» AIM OF THE TASK
Convert the items below into a numbered list, one line per entry, leaving out any blank lines.

=== SUPPLIED MATERIAL ===

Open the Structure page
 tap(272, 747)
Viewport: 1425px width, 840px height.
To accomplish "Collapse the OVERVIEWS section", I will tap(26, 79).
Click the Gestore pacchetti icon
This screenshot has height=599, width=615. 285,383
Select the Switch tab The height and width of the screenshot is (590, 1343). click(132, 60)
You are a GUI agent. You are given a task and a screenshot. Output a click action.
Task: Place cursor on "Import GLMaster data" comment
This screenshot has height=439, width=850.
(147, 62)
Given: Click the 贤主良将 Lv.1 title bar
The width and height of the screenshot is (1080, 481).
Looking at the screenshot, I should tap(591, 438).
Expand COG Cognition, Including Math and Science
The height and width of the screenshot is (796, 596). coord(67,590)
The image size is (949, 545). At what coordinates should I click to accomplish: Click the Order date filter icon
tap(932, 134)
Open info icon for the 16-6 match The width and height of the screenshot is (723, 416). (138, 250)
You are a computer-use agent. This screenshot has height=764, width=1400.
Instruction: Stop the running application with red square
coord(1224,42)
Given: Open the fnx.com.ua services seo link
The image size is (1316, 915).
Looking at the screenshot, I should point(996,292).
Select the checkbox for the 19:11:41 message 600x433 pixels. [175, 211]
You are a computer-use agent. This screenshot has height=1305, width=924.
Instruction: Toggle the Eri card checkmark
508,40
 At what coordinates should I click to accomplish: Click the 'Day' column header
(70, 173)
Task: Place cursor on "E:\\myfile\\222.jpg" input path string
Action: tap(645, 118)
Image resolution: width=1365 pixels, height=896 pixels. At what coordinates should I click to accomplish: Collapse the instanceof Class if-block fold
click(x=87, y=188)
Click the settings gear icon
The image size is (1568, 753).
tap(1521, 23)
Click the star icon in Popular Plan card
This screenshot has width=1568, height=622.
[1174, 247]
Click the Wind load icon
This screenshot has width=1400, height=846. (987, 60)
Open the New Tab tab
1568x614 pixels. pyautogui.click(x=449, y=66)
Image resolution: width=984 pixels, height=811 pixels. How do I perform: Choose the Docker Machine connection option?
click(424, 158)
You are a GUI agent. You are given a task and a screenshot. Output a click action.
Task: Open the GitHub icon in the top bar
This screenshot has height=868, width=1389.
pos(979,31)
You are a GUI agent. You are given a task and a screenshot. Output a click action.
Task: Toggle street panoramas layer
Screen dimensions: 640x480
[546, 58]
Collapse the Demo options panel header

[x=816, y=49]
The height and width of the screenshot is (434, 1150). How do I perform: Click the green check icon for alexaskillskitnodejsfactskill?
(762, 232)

===

» ANSWER TO THIS TASK
1. Open the Structure page
2.  tap(272, 747)
3. Viewport: 1425px width, 840px height.
4. To accomplish "Collapse the OVERVIEWS section", I will tap(26, 79).
5. Click the Gestore pacchetti icon
6. This screenshot has height=599, width=615. 285,383
7. Select the Switch tab The height and width of the screenshot is (590, 1343). click(132, 60)
8. You are a GUI agent. You are given a task and a screenshot. Output a click action.
9. Task: Place cursor on "Import GLMaster data" comment
10. This screenshot has height=439, width=850.
11. (147, 62)
12. Given: Click the 贤主良将 Lv.1 title bar
13. The width and height of the screenshot is (1080, 481).
14. Looking at the screenshot, I should tap(591, 438).
15. Expand COG Cognition, Including Math and Science
16. The height and width of the screenshot is (796, 596). coord(67,590)
17. The image size is (949, 545). At what coordinates should I click to accomplish: Click the Order date filter icon
18. tap(932, 134)
19. Open info icon for the 16-6 match The width and height of the screenshot is (723, 416). (138, 250)
20. You are a computer-use agent. This screenshot has height=764, width=1400.
21. Instruction: Stop the running application with red square
22. coord(1224,42)
23. Given: Open the fnx.com.ua services seo link
24. The image size is (1316, 915).
25. Looking at the screenshot, I should point(996,292).
26. Select the checkbox for the 19:11:41 message 600x433 pixels. [175, 211]
27. You are a computer-use agent. This screenshot has height=1305, width=924.
28. Instruction: Toggle the Eri card checkmark
29. 508,40
30.  At what coordinates should I click to accomplish: Click the 'Day' column header
31. (70, 173)
32. Task: Place cursor on "E:\\myfile\\222.jpg" input path string
33. Action: tap(645, 118)
34. Image resolution: width=1365 pixels, height=896 pixels. At what coordinates should I click to accomplish: Collapse the instanceof Class if-block fold
35. click(x=87, y=188)
36. Click the settings gear icon
37. The image size is (1568, 753).
38. tap(1521, 23)
39. Click the star icon in Popular Plan card
40. This screenshot has width=1568, height=622.
41. [1174, 247]
42. Click the Wind load icon
43. This screenshot has width=1400, height=846. (987, 60)
44. Open the New Tab tab
45. 1568x614 pixels. pyautogui.click(x=449, y=66)
46. Image resolution: width=984 pixels, height=811 pixels. How do I perform: Choose the Docker Machine connection option?
47. click(424, 158)
48. You are a GUI agent. You are given a task and a screenshot. Output a click action.
49. Task: Open the GitHub icon in the top bar
50. This screenshot has height=868, width=1389.
51. pos(979,31)
52. You are a GUI agent. You are given a task and a screenshot. Output a click action.
53. Task: Toggle street panoramas layer
54. Screen dimensions: 640x480
55. [546, 58]
56. Collapse the Demo options panel header
57. [x=816, y=49]
58. The height and width of the screenshot is (434, 1150). How do I perform: Click the green check icon for alexaskillskitnodejsfactskill?
59. (762, 232)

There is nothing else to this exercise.